Herbert Grönemeyer – Halt mich
Bei Dr. Pop gab es für mich einen Schlüsselmoment. Er saß am Klavier und spielte oft leise Melodien, während er darüber seinen Programmtext erzählte. Und plötzlich höre ich da etwas. Eine Melodie, die ich ewig nicht mehr gehört hatte und die ich erst nicht zuordnen konnte, die aber sofort etwas Elementares auslöste. Ich habe so ein paar Melodien gespeichert, die mich mit nur wenigen Klängen aus der Realität entführen. Diese Melodie am Donnerstagabend gehört dazu. Gestern Abend dann schon im Bett liegend, kamen mir zwei Wörter in den Kopf und die sollten stimmen. Halt mich

Unsicher, warum ich diese Melodie gespeichert habe und wann? Meine Vermutung ist, dass dieses Album mal im Elternhaus oder bei Besuch von Verwandten im Hintergrund spielte, als ich noch jung war. Ich erinnere mich auch mal an eine Fernsehübertragung, wo dieses Lied live gespielt wurde, und da war sie wieder, diese Melodie. Auf den Text habe ich bis heute nicht wirklich geachtet, aber wenn ich mir das aktuell durchlese, merke ich, dass es vielleicht knapp 40 Jahre gedauert hat, bis ich einen Zugang dazu finden konnte, aber umso kraftvoller fühlt sich jede einzelne Silbe momentan an. Das ist schwierig, gerade in Worte zu fassen, was dieses Lied stemmt.

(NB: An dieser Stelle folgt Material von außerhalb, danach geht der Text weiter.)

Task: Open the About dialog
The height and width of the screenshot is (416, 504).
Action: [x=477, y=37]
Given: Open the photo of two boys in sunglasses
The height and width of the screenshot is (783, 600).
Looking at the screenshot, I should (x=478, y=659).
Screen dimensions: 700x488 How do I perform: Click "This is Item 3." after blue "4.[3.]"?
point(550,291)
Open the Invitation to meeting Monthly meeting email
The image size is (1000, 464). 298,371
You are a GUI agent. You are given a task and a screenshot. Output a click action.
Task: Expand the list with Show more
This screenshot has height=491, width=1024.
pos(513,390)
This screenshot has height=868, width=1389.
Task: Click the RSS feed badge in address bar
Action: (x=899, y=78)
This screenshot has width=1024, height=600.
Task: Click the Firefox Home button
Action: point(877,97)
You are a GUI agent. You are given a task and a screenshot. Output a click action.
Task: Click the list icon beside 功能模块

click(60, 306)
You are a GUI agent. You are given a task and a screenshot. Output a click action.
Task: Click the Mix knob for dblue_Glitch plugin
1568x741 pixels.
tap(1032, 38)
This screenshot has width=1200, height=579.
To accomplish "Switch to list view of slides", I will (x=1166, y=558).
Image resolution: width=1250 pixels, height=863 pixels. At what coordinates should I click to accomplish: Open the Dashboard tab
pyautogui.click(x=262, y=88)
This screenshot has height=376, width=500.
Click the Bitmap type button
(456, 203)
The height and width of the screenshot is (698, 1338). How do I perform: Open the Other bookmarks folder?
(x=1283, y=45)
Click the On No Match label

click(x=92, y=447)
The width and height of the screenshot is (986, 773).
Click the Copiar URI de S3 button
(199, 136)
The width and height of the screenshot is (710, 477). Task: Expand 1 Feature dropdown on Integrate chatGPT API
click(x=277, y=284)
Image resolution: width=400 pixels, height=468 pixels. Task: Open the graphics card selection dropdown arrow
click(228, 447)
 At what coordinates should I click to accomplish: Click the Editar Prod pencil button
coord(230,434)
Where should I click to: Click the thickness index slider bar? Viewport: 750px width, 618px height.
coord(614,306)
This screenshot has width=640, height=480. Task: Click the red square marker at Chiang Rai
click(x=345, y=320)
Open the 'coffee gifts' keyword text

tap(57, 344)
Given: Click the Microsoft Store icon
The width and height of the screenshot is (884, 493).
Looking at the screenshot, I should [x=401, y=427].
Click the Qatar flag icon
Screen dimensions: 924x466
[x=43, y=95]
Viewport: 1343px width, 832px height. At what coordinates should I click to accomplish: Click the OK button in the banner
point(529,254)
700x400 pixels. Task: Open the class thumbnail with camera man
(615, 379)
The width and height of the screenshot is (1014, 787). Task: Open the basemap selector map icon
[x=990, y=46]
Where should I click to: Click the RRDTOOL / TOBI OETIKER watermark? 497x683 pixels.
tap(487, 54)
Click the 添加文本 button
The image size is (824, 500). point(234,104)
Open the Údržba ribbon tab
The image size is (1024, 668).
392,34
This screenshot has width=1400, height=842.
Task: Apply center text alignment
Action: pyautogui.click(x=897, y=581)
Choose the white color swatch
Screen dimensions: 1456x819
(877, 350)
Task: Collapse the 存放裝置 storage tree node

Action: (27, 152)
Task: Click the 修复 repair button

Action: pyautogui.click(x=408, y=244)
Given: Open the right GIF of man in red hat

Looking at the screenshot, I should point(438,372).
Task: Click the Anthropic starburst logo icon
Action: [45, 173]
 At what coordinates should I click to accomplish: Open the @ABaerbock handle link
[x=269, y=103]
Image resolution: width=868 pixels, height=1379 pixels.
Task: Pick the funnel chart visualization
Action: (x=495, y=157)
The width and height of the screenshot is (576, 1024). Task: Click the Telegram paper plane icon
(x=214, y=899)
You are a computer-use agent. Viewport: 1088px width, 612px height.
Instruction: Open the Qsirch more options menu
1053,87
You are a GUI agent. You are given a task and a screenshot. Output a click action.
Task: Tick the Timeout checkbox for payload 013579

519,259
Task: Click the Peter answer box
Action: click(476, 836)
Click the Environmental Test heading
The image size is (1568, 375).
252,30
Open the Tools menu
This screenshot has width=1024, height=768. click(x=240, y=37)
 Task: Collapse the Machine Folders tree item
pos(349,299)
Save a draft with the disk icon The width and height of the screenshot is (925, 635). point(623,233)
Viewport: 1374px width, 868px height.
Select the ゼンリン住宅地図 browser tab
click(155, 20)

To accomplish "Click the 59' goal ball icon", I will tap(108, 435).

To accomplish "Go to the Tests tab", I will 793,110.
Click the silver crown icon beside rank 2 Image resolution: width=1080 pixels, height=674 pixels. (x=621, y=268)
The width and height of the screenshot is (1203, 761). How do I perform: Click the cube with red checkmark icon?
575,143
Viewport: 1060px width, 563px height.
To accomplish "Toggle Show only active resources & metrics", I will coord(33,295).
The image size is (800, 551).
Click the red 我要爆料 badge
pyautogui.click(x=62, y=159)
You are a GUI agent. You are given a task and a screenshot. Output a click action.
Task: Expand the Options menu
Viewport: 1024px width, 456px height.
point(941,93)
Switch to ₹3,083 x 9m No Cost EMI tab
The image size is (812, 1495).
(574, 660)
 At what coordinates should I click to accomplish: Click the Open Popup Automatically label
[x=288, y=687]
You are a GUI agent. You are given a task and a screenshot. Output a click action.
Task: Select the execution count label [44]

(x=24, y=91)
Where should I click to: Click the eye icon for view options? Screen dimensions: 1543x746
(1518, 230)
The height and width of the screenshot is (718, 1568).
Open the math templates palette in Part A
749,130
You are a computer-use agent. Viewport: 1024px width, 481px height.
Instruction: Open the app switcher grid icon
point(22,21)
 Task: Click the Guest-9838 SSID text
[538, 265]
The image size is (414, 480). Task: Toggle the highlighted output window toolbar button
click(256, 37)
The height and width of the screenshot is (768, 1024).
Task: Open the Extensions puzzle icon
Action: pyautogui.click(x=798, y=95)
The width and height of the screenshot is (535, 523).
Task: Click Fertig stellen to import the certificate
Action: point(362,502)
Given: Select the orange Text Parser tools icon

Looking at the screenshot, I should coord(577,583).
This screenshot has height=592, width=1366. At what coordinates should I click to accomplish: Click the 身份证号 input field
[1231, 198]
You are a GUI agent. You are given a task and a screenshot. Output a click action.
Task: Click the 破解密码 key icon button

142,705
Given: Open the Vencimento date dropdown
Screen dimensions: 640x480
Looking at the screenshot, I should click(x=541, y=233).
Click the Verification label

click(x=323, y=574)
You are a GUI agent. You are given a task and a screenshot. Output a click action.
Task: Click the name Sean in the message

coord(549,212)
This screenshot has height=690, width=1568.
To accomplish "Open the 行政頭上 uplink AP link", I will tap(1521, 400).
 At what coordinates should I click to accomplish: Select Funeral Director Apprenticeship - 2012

Ich bin kein Grönemeyer-Fan, aber dieses Lied, diese Melodie, dieser Text? Selten balanciert sich Qualität musikalisch wie hier. Das Anhören hat mich erst das gesamte Spektrum an Emotionen gekostet und dann in den Schlaf gebracht. Größeres Kompliment kann ich Musik nicht machen. Musik ist toll.